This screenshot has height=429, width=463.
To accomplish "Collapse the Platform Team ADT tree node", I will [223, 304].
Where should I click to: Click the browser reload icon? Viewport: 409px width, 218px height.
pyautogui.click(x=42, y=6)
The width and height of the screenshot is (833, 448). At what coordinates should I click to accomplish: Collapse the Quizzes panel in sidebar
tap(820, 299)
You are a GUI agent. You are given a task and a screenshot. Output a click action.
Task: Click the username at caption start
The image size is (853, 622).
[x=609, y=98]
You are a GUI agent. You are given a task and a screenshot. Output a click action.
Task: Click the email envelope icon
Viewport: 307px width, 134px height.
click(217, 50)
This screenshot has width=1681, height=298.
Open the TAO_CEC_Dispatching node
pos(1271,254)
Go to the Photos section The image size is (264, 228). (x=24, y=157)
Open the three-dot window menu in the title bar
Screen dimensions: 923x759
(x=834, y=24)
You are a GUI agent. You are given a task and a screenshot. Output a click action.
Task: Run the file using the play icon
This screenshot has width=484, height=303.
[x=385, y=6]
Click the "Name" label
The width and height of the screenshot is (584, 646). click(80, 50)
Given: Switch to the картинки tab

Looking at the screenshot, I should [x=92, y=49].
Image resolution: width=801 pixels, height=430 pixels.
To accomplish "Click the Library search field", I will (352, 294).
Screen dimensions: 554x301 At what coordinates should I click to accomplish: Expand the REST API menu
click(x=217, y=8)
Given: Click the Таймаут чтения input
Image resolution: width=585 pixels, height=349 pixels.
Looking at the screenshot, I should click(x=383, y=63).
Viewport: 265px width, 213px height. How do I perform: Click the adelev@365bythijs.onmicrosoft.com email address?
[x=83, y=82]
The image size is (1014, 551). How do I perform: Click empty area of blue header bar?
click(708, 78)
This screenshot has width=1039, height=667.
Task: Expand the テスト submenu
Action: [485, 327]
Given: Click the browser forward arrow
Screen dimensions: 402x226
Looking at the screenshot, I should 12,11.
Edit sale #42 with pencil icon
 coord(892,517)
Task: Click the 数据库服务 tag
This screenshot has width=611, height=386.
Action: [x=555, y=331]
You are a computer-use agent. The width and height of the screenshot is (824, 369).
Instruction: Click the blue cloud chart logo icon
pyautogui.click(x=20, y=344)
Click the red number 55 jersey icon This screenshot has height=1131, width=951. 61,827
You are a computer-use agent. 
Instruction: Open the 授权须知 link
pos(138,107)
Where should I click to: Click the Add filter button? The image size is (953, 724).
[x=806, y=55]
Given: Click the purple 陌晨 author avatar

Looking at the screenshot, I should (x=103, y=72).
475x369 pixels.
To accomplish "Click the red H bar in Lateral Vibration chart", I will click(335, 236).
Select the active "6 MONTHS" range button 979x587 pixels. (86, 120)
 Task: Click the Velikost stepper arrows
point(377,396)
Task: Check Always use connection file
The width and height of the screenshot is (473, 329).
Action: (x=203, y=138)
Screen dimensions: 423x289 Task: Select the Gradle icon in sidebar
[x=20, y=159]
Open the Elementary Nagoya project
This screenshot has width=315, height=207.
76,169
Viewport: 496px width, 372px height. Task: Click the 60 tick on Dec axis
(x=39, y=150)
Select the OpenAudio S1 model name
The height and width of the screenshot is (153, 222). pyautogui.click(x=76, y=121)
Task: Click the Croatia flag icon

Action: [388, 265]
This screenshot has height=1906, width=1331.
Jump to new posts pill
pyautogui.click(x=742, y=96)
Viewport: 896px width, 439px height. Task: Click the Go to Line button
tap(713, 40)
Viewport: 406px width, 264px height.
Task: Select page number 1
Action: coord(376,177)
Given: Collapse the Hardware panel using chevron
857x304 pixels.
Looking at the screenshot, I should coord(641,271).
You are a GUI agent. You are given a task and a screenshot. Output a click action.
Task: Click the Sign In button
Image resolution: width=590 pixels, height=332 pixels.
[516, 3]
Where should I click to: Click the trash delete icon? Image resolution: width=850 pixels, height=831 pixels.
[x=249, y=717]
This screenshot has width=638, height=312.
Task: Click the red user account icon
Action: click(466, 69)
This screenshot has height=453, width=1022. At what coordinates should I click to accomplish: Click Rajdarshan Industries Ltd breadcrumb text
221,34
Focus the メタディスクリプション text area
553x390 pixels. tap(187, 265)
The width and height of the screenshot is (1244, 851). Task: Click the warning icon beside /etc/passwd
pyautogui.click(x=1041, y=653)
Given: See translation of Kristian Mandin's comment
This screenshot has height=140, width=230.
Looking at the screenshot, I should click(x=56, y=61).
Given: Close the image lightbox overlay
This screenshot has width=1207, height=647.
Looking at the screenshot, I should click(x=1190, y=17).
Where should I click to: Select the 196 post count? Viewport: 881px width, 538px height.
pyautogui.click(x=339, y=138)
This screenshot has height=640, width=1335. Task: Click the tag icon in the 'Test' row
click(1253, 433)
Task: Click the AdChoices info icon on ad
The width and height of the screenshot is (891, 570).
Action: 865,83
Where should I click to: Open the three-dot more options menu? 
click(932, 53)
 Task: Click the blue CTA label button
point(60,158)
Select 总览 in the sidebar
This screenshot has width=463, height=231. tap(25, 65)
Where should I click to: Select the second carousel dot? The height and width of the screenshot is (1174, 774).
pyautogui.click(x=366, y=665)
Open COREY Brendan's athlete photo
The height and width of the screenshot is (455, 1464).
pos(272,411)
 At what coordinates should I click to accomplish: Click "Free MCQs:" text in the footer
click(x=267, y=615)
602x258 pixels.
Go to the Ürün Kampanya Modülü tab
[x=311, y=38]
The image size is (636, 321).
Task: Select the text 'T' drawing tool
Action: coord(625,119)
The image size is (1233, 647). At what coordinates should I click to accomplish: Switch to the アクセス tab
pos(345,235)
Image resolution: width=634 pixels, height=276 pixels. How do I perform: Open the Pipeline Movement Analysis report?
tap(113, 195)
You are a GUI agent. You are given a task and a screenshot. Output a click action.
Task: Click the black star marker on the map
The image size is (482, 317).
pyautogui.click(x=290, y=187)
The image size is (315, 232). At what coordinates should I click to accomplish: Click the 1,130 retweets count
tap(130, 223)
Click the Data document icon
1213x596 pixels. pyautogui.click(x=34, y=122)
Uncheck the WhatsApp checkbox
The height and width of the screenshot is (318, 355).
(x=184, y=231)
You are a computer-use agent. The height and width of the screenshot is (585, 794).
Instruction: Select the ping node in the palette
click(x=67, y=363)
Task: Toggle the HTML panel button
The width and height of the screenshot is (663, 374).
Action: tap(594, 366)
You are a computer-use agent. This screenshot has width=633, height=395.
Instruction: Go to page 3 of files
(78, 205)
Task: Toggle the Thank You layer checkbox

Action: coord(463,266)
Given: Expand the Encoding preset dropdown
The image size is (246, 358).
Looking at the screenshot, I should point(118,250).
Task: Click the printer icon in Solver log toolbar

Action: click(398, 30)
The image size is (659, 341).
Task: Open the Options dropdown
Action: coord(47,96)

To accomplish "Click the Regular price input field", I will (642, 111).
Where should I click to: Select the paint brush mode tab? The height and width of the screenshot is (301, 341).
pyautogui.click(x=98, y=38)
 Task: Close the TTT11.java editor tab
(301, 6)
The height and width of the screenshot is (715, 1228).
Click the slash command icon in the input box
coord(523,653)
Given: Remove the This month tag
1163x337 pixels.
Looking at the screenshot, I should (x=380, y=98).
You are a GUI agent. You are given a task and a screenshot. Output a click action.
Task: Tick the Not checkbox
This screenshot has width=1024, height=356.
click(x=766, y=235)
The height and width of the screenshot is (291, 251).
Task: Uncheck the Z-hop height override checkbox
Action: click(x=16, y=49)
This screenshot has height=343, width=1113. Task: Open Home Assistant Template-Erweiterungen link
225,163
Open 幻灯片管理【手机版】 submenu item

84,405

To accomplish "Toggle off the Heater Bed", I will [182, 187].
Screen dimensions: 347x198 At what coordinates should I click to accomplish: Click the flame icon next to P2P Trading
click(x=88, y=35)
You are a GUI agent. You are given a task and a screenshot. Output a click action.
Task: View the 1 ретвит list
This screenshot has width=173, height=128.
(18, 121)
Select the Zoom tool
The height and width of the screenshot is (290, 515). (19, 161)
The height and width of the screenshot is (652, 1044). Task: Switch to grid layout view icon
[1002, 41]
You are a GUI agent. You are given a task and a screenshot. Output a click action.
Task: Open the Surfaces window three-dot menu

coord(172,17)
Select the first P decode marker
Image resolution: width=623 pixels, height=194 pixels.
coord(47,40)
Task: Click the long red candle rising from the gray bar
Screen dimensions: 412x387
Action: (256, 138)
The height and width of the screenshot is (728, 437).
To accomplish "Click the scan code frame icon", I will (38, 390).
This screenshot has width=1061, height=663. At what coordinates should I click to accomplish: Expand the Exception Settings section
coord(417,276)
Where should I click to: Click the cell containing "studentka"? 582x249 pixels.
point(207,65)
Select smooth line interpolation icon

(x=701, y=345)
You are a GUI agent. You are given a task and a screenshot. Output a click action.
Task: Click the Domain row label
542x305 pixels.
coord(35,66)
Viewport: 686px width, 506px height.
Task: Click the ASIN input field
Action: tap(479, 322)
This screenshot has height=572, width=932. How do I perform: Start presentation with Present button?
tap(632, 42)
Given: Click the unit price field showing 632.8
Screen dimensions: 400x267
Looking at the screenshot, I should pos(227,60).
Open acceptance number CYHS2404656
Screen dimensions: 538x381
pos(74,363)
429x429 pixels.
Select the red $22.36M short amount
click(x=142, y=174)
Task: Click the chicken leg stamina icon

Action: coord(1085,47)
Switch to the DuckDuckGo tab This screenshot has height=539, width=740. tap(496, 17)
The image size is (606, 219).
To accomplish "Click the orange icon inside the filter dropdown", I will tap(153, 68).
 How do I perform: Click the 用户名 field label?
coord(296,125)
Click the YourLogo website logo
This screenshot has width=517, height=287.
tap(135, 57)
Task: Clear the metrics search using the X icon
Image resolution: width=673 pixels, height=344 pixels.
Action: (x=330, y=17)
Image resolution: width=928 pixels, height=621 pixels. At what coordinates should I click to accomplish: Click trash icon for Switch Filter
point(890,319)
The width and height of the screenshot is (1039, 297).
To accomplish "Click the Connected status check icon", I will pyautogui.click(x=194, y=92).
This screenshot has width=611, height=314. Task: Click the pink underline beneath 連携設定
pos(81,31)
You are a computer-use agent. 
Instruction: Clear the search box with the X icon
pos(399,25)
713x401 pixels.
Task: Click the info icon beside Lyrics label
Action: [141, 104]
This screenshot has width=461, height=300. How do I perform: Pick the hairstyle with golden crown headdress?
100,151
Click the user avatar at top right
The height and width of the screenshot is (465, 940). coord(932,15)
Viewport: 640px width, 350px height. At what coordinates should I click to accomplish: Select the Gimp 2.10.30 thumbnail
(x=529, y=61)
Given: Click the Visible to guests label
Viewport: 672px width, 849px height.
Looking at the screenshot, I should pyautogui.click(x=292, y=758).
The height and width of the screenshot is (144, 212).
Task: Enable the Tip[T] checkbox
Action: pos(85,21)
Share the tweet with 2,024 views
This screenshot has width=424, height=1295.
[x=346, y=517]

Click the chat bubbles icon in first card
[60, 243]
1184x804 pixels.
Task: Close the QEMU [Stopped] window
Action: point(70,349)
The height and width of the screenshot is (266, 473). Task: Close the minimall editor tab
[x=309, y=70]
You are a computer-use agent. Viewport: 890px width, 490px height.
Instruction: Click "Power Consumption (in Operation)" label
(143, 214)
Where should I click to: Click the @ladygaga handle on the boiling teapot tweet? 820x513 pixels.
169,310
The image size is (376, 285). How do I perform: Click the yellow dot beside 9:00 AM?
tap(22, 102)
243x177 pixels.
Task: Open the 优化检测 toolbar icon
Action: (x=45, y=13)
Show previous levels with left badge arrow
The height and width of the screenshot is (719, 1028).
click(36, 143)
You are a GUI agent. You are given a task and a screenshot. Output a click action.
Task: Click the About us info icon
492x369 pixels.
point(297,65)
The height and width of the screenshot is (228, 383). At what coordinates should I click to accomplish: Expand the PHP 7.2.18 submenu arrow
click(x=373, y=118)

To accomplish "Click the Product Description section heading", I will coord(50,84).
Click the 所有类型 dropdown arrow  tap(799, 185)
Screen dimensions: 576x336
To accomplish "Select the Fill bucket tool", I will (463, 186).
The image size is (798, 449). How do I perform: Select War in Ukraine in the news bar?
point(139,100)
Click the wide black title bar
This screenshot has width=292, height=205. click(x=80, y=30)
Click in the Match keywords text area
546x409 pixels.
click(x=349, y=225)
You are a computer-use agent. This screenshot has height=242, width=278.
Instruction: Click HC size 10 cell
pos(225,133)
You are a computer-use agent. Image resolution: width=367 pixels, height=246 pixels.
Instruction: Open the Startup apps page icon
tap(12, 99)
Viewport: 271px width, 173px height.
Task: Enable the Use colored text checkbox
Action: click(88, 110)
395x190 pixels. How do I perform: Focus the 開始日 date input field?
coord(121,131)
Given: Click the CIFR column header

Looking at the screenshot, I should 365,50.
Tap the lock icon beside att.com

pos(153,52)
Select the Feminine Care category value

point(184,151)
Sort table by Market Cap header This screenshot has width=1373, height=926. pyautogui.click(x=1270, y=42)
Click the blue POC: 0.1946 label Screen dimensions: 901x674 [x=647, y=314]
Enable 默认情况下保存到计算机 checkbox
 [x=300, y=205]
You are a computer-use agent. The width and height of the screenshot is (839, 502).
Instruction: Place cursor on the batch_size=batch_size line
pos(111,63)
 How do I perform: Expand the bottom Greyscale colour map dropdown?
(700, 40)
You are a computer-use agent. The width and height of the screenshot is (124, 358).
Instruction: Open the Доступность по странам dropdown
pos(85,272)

#### [Activity]
Copy range, inclusive: the line holding "Given: Click the Таймаут чтения input" to the line holding "Task: Click the 数据库服务 tag". Reproduce exactly those lines of the records above and no others.

#### [Written response]
Given: Click the Таймаут чтения input
Image resolution: width=585 pixels, height=349 pixels.
Looking at the screenshot, I should click(x=383, y=63).
Viewport: 265px width, 213px height. How do I perform: Click the adelev@365bythijs.onmicrosoft.com email address?
[x=83, y=82]
The image size is (1014, 551). How do I perform: Click empty area of blue header bar?
click(708, 78)
This screenshot has width=1039, height=667.
Task: Expand the テスト submenu
Action: [485, 327]
Given: Click the browser forward arrow
Screen dimensions: 402x226
Looking at the screenshot, I should 12,11.
Edit sale #42 with pencil icon
 coord(892,517)
Task: Click the 数据库服务 tag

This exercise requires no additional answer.